After that initial project, the SynergyTV team hit on the idea of combining the ability to make radio programmes with the ability to publish them online, and Radiowaves was born: “They [students] can publish radio, video and blogs. They have their own profiles as well. It’s a hybrid between a publishing platform and a social software network.”

At the time Radiowaves was launched, social networks such as MySpace, Facebook and YouTube, had not yet taken hold, so the Radiowaves idea seemed completely new to many teachers. Now social networks are so widely used, there is no difficulty explaining the concept, says Tim.

Radiowaves is a business proposition. Each school that subscribes to the site pays an annual fee: £1,000 in the case of secondary schools, £500 for primary schools. (Radiowaves is also frequently hired by museums and local authorities for larger-scale projects.) As well as getting space on the website, teachers receive training and support to help them create the programmes. About 300 schools have enrolled to date, with another 100 signed up for the latest project, Voice It!, which encourages young people to create websites, blogs and podcasts to investigate, report or campaign on issues that matter to them. (Tim will be running a workshop on Voice It! at Futurelab’s Why Don’t You…? conference in October.) These schools are located in 20 different countries, including Japan, Australia and the USA, as well as the UK.

So what has Radiowaves achieved? “The teachers almost universally say there’s a huge increase in motivation,” says Tim. “Children who are difficult to engage, they find that it’s something that really grabs their attention. Anecdotally there’s an increase in interpersonal skills, team work, and they also say it’s a real way to get them thinking about literacy as well, and their speaking and listening. It also changes their confidence to go and talk to somebody, or interview someone they wouldn’t usually approach. We’ve had students interviewing ministers, policemen and sporting stars. What’s interesting is that it’s not a set tool that has to be used for one curriculum area. It’s an approach, and you use it in a way that makes sense for you. It’s a project-based way of learning – there are some schools using it for maths even, or science. You can use it how you like.”
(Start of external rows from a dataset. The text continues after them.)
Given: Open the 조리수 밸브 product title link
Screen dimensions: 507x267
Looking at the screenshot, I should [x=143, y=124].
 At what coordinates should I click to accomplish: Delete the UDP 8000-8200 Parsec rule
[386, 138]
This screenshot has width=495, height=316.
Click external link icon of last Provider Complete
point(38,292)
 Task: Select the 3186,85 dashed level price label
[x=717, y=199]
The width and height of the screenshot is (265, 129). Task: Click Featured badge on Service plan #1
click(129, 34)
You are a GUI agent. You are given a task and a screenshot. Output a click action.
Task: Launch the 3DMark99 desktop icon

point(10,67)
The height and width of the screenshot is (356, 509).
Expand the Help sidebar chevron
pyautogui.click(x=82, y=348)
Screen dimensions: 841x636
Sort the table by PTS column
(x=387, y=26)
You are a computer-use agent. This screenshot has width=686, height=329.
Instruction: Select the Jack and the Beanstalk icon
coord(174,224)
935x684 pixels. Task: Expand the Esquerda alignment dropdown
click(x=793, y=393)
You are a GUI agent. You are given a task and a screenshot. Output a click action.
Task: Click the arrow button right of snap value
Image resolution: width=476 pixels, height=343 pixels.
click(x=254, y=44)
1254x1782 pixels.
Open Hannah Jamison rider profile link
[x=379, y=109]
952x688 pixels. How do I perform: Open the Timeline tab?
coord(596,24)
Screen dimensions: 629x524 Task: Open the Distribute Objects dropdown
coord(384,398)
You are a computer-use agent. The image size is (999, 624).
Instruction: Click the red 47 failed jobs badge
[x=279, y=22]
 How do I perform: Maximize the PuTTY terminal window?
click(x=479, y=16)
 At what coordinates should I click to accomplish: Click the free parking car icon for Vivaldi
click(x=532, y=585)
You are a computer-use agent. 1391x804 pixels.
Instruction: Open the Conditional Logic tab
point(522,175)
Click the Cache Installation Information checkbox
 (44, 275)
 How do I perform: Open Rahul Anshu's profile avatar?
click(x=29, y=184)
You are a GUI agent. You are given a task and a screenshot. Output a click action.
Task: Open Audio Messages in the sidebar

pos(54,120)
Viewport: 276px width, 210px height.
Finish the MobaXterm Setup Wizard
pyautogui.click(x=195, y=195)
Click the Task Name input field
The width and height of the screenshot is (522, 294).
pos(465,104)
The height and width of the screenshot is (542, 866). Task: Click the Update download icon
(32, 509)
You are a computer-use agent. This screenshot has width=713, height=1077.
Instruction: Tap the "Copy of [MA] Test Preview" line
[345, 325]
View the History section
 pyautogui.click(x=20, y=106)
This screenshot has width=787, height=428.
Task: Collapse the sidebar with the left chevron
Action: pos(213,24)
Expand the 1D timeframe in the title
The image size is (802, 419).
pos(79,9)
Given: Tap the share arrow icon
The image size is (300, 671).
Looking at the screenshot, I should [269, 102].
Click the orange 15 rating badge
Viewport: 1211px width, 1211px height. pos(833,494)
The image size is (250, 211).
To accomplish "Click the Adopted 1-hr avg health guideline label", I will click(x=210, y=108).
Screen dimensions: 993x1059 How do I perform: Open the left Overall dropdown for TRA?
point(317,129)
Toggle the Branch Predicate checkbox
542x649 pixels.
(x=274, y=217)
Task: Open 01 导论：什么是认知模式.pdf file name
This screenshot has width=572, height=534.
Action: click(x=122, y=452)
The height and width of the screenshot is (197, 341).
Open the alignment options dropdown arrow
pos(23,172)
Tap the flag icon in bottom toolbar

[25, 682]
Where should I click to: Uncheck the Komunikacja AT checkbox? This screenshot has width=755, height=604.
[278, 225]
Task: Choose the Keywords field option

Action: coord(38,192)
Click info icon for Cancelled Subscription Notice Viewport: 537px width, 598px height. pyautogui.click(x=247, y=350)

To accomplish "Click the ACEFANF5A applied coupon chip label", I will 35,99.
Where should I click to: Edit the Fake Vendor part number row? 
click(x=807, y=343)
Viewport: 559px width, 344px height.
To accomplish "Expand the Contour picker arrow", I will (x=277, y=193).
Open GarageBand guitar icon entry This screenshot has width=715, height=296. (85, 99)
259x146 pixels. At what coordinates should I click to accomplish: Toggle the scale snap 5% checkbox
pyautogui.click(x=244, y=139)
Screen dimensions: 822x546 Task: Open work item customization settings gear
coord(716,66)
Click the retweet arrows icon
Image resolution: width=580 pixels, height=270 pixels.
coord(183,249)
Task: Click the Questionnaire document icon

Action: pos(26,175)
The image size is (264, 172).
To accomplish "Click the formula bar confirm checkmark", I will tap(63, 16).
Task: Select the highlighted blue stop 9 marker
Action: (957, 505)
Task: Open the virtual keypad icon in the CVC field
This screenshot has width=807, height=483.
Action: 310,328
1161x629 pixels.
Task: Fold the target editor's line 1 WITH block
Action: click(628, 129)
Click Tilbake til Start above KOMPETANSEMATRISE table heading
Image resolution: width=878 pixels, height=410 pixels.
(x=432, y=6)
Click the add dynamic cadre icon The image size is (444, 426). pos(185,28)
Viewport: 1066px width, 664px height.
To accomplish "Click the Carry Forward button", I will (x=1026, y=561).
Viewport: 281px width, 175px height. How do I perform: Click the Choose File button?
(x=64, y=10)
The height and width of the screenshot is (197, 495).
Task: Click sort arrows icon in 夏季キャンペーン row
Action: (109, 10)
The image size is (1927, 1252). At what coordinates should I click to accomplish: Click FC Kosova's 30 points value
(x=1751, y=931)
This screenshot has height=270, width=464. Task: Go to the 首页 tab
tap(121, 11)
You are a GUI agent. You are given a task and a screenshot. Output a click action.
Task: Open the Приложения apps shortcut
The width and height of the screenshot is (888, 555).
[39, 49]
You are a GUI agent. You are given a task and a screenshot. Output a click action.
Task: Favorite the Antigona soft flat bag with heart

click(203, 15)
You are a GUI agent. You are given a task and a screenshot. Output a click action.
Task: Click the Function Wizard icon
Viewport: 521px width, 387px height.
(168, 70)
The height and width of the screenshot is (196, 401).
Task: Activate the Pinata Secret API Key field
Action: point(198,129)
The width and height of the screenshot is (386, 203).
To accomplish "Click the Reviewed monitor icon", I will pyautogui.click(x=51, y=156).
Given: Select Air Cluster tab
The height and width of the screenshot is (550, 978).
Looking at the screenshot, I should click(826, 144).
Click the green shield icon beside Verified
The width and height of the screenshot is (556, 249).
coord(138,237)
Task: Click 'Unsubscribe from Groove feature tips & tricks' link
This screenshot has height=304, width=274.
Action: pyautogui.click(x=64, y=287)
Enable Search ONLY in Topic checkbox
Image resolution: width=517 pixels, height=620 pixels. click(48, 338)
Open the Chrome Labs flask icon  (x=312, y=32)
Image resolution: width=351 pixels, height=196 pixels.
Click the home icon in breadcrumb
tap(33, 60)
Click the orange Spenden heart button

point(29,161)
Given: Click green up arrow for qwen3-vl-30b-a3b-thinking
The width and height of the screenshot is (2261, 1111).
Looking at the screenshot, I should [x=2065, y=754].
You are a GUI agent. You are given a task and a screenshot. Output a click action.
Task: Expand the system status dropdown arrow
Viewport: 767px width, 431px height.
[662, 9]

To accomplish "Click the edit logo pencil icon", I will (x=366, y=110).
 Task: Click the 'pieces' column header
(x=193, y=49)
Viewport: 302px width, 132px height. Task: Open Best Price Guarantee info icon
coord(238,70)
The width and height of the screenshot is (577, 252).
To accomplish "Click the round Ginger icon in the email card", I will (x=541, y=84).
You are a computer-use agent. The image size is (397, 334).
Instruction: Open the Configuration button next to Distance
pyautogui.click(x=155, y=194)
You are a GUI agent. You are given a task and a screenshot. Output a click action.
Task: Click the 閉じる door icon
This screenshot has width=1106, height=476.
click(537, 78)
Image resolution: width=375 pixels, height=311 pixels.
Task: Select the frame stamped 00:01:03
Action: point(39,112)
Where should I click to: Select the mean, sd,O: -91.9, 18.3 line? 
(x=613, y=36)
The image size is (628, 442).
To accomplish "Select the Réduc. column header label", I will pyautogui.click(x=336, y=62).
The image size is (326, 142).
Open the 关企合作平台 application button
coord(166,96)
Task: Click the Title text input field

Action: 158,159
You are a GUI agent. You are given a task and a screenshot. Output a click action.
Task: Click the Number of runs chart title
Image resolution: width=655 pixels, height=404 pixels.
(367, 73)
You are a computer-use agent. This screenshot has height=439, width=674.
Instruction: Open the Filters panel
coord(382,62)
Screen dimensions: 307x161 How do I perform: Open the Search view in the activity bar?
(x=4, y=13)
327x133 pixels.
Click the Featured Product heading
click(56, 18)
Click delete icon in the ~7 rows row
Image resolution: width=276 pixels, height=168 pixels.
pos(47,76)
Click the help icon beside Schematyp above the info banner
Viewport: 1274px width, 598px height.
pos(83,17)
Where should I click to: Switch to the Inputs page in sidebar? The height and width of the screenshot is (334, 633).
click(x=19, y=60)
For Bronwyn, the fact that her students will be able to publish the work they do on the trip instantly has a particular value: “It’s so much more immediate – they’re not having to sit down and draft it. They’re going to write things as well that will be carefully edited and drafted, but to get those immediate things at the time […] you can’t capture any other way.”

And the work her students produce will reach a wider audience, she says: “There’ll be a prominent link on the Radiowaves website, pointing people to our part of the site. Other people will be able to see what we’ve done and think about those questions, to ask those questions of their own students. The timing is good because it will be coming up to Remembrance Week when we come back. Other schools can take some of those ideas and say, ‘This is what those students thought, is that what you think?’”

Radiowaves has been used by children of all ages, from 4 year-old reception pupils to 18 year-old sixth-formers, all of whom have seen their work published on the web. The key to its success, says Tim, is that it puts the student centre-stage: “What’s been at the heart of Radiowaves is creating a student-owned space as much as possible where they see their work being published. It’s not a teacher space, it’s their space.”